Excerpts from a dataset:

....

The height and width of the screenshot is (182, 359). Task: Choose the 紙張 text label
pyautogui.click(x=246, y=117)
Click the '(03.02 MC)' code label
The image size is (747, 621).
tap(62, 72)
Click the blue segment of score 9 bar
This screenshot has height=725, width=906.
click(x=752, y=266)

....

What the exercise asks: Retype the data precisely.

Task result:
The height and width of the screenshot is (182, 359). Task: Choose the 紙張 text label
pyautogui.click(x=246, y=117)
Click the '(03.02 MC)' code label
The image size is (747, 621).
tap(62, 72)
Click the blue segment of score 9 bar
This screenshot has height=725, width=906.
click(x=752, y=266)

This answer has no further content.